- Task to complete -
Pull out each line of the records below that contains the string "Select".

+++ Supplied records +++

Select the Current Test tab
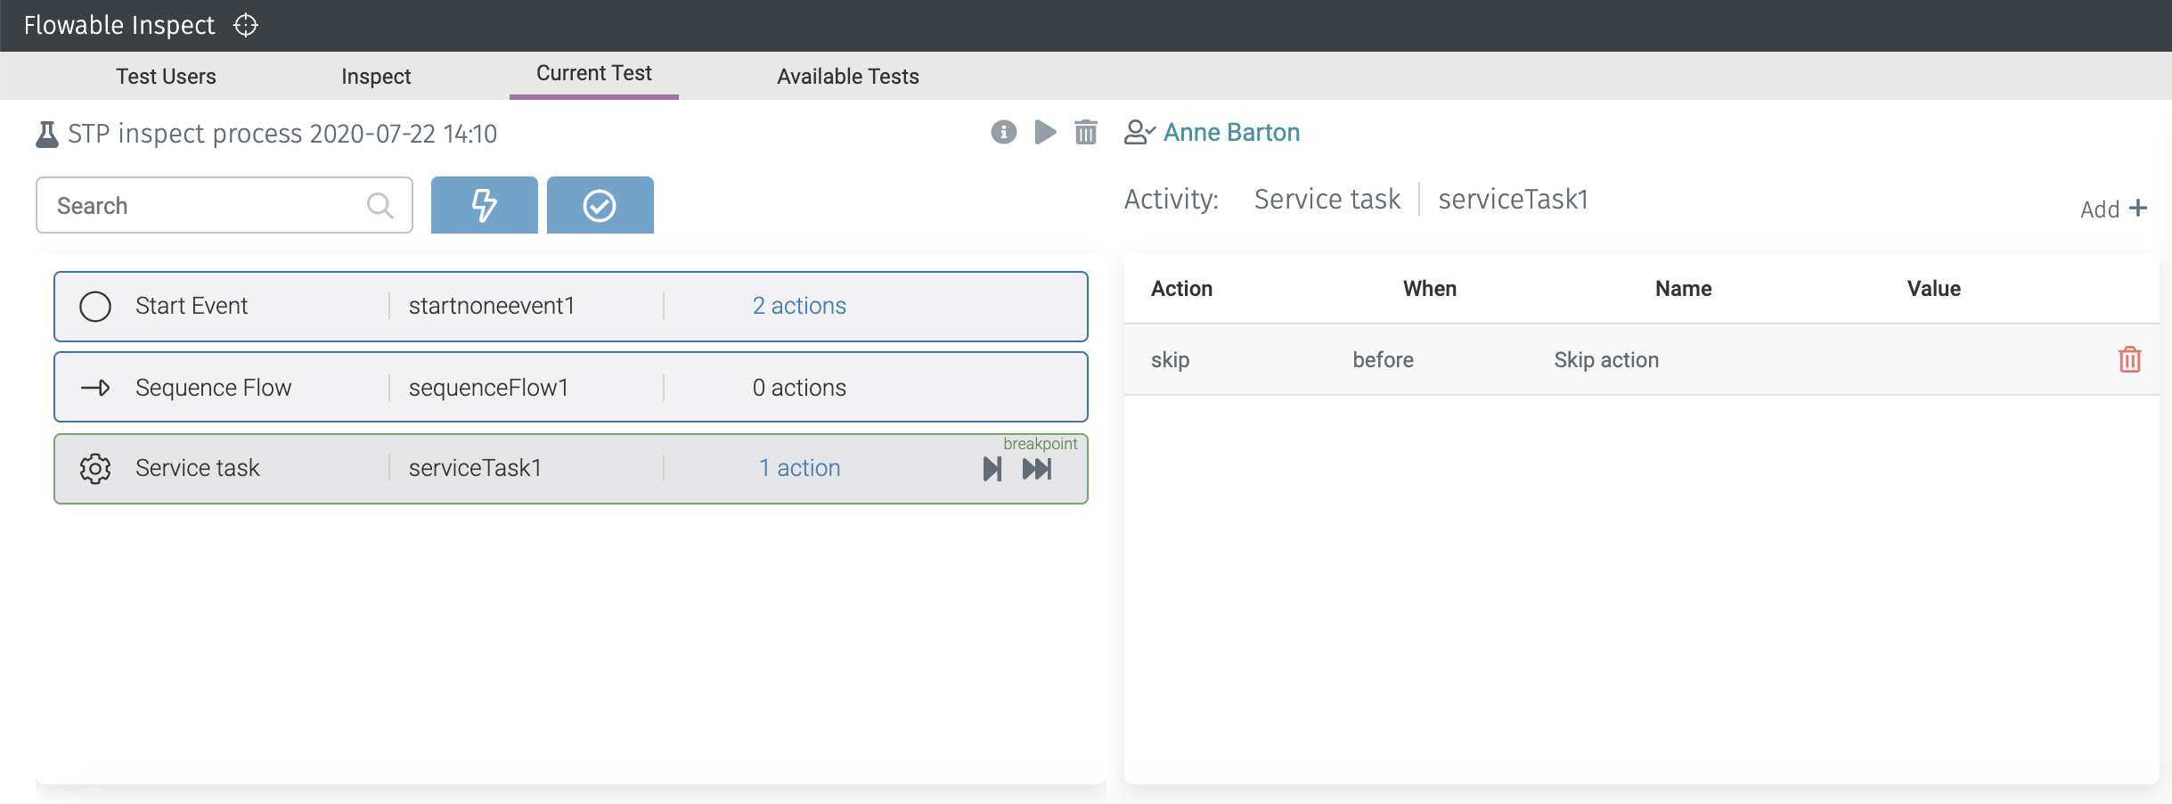The height and width of the screenshot is (804, 2172). pos(593,74)
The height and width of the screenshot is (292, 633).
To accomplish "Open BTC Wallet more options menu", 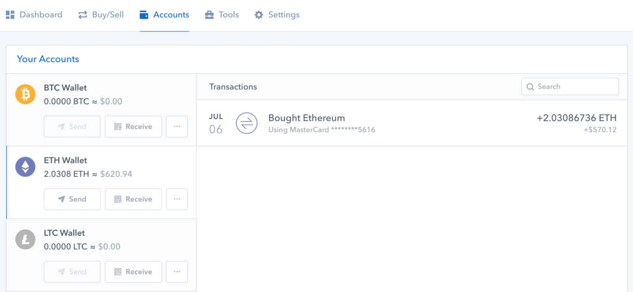I will pos(177,126).
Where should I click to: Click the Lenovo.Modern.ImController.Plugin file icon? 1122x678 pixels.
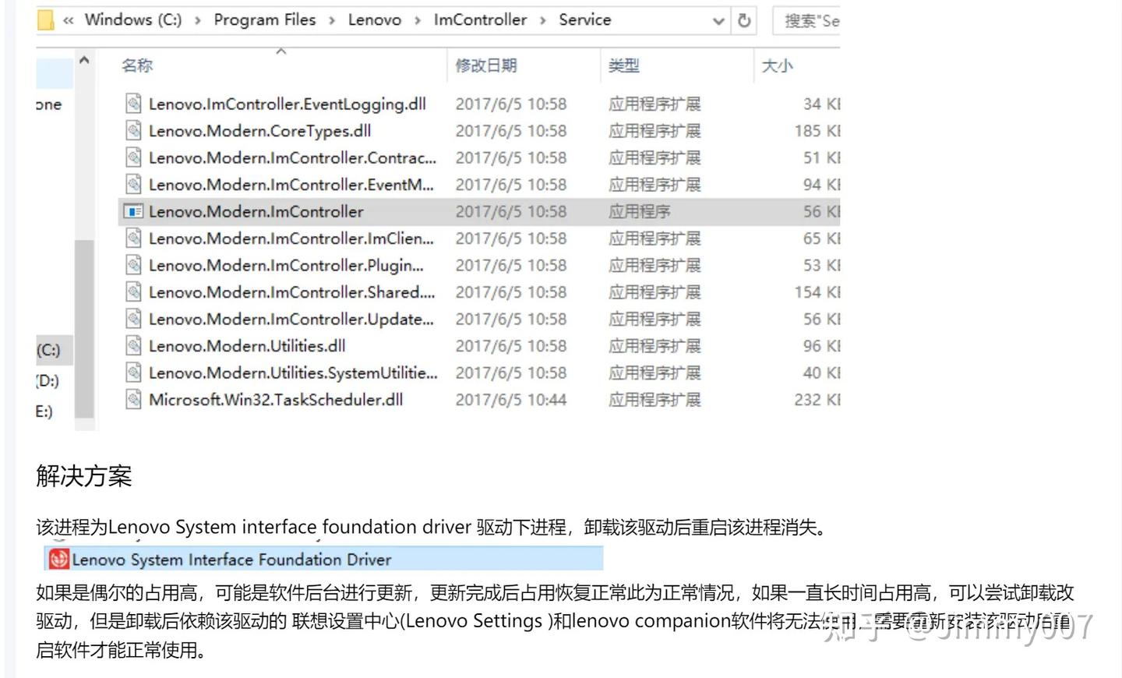pos(132,265)
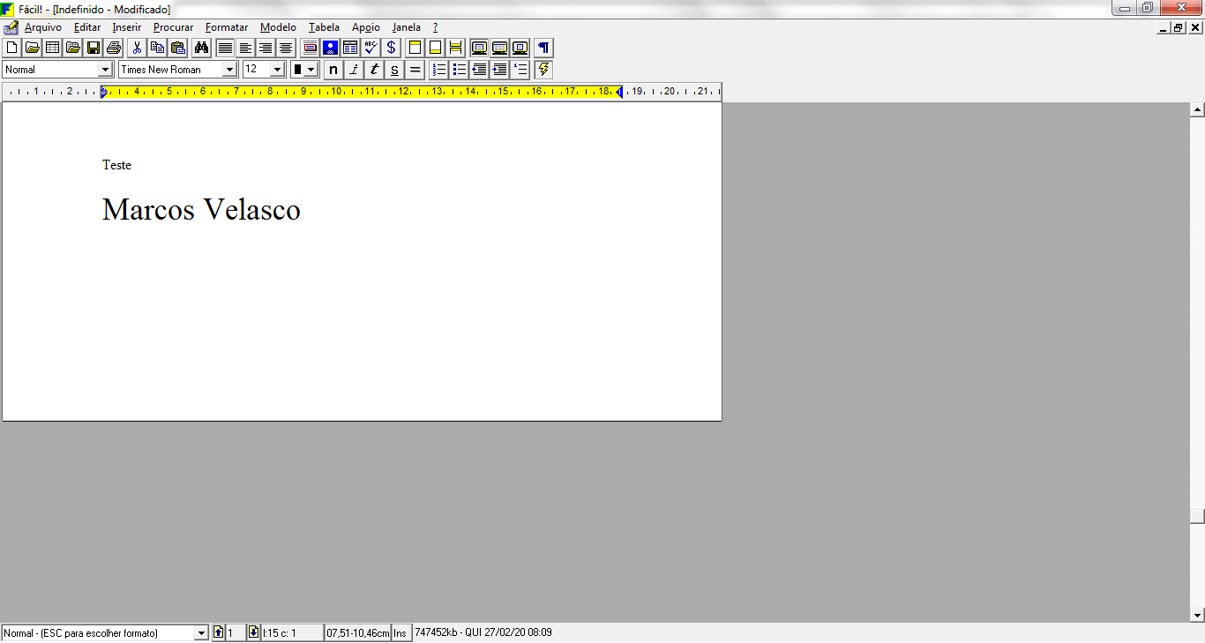1205x643 pixels.
Task: Click the lightning bolt icon
Action: click(543, 70)
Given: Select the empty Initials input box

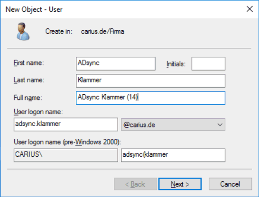Looking at the screenshot, I should [x=208, y=63].
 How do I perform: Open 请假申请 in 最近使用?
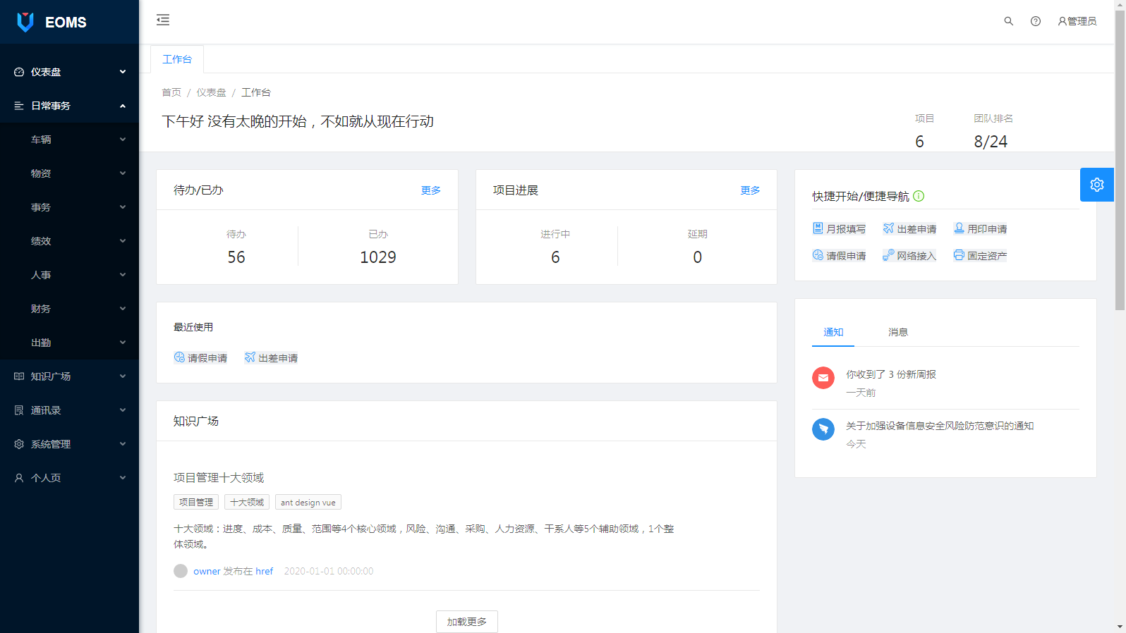[200, 358]
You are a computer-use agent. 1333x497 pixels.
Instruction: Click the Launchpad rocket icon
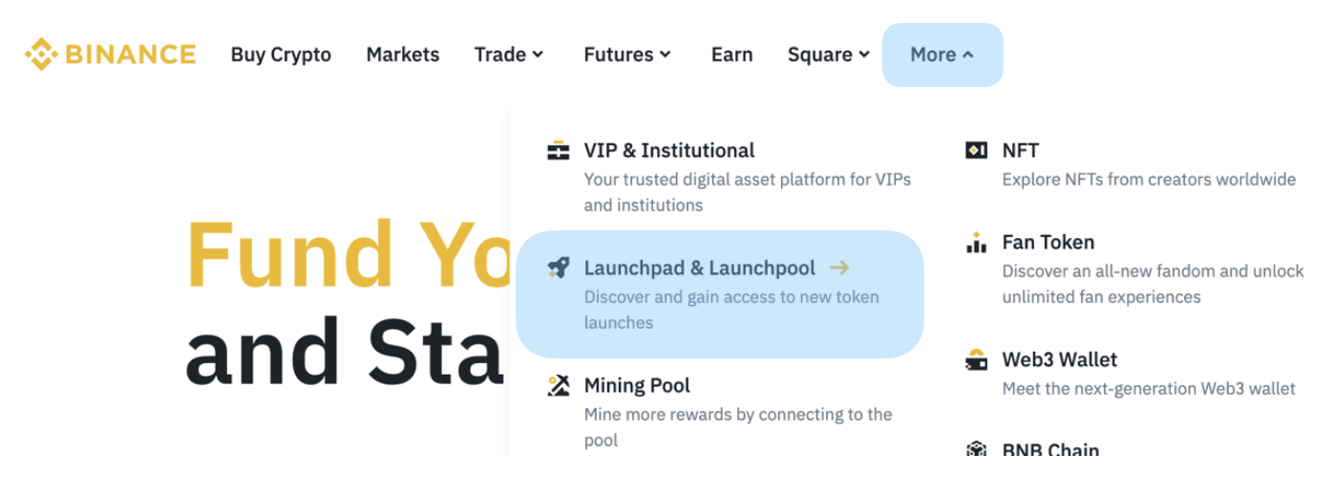559,269
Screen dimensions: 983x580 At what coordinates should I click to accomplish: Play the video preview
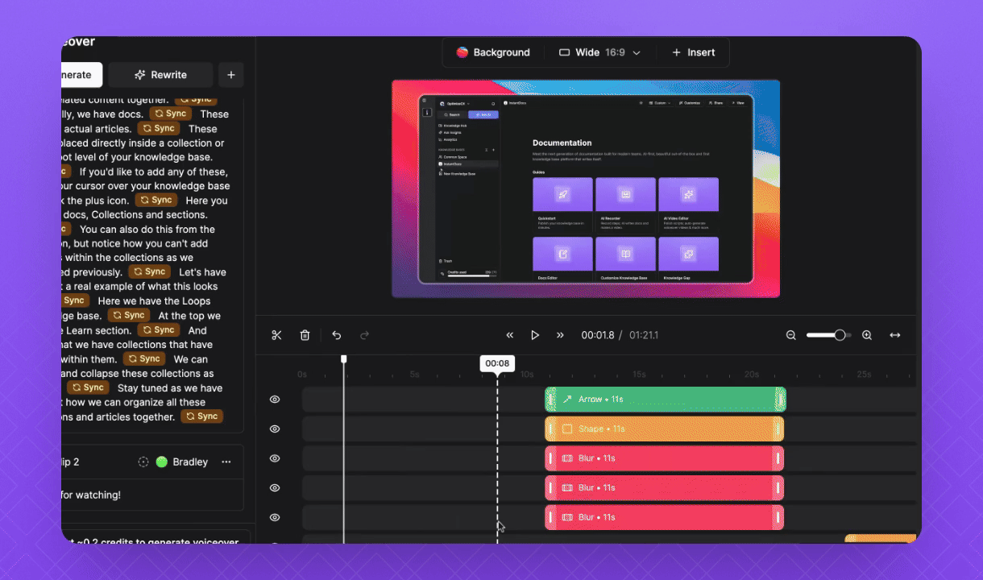click(x=535, y=335)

+++

- Final result -
Select the Current Test tab
Given: Select the empty Initials input box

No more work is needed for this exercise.